Documentation and stuff forthcoming. Gist contains another example showing how callback arguments are handled. Looking for feedback; if you can think of a way to make this neater or think there are features missing let me know.
The wait function will return anything passed into the callback generated by continue. If continue is called more than once before a call to wait, only the first of those generated callbacks to be invoked will cause execution to continue.
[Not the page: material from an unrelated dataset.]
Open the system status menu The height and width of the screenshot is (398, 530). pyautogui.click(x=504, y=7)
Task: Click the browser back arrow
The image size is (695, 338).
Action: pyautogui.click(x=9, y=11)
Although I think next is the standard name for the callback function continue usually means something else in programming languages
(also next is shorter)
farzher wrote:Not a bad idea node.js is my main language
Although I think next is the standard name for the callback function continue usually means something else in programming languages
(also next is shorter)
I considered 'next' but it's a global in Lua. Of course you can name it whatever you like since it's just a parameter to a user defined function; neither solution here exposes any fixed identifiers. I sort of like "go" or "callback" too.
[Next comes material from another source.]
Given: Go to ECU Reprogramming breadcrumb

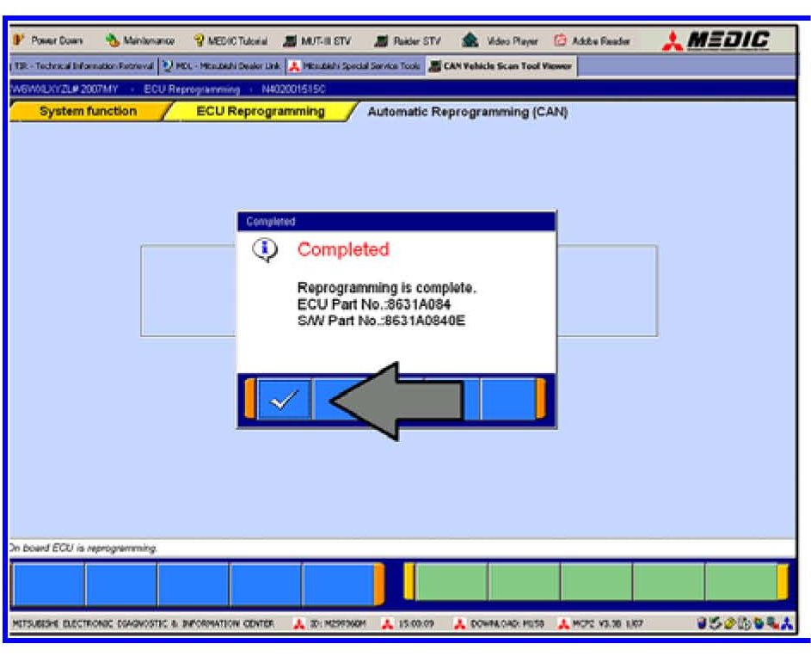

time thief wrote:I considered 'next' but it's a global in Lua. Of course you can name it whatever you like since it's just a parameter to a user defined function; neither solution here exposes any fixed identifiers. I sort of like "go" or "callback" too.
I didn't realize `next` was a thing
While looking that up I also noticed lua has `goto`
They made some weird decisions on features. We don't get the basic continue, yet we get the dangerous goto
That's interesting though. Maybe I should refactor some loops to use `goto continue` instead of nesting if statements (slightly off topic, but we are talking about nesting)
farzher wrote:While looking that up I also noticed lua has `goto`. They made some weird decisions on features. We don't get the basic continue, yet we get the dangerous goto.
Personally I don't think that's weird or dangerous. Continue can be implemented in terms of goto. But the reverse isn't possible.